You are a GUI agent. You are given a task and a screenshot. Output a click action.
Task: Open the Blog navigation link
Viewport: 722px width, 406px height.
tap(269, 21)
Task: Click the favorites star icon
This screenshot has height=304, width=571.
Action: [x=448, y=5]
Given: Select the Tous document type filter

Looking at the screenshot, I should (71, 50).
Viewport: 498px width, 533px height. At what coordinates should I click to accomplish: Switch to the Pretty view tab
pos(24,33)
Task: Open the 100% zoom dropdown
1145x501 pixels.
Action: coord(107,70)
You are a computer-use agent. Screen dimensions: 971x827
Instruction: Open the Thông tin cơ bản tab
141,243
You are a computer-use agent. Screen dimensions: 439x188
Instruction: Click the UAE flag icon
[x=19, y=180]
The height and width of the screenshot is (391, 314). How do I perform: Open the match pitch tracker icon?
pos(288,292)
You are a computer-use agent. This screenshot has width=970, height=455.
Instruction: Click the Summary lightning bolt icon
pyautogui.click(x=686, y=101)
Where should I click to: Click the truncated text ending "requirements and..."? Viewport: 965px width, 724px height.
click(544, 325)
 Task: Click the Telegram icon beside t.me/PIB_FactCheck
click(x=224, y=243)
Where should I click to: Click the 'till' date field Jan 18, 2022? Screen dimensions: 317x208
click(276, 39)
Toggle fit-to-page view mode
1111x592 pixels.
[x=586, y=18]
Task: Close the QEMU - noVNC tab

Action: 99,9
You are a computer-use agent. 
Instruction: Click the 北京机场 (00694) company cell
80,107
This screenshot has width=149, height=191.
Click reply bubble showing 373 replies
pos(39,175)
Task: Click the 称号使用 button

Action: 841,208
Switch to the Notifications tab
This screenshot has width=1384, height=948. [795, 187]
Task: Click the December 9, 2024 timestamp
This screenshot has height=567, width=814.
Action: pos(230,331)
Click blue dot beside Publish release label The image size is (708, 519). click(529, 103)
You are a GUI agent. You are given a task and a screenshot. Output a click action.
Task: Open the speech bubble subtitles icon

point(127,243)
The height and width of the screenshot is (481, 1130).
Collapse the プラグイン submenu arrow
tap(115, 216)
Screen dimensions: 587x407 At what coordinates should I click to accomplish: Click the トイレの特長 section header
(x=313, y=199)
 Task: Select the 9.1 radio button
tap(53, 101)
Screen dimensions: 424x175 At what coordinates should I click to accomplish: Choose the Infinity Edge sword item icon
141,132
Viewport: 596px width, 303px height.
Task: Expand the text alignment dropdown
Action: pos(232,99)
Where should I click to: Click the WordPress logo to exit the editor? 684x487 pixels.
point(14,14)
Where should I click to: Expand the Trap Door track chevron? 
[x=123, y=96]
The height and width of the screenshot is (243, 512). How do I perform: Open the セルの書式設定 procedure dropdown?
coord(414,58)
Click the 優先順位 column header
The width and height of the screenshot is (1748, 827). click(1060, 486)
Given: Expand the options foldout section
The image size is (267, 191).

........

- Task details -
Which lines in the records above contain the word "size"? Copy each one.

- Response to this task -
Click blue dot beside Publish release label The image size is (708, 519). click(529, 103)
The image size is (267, 191).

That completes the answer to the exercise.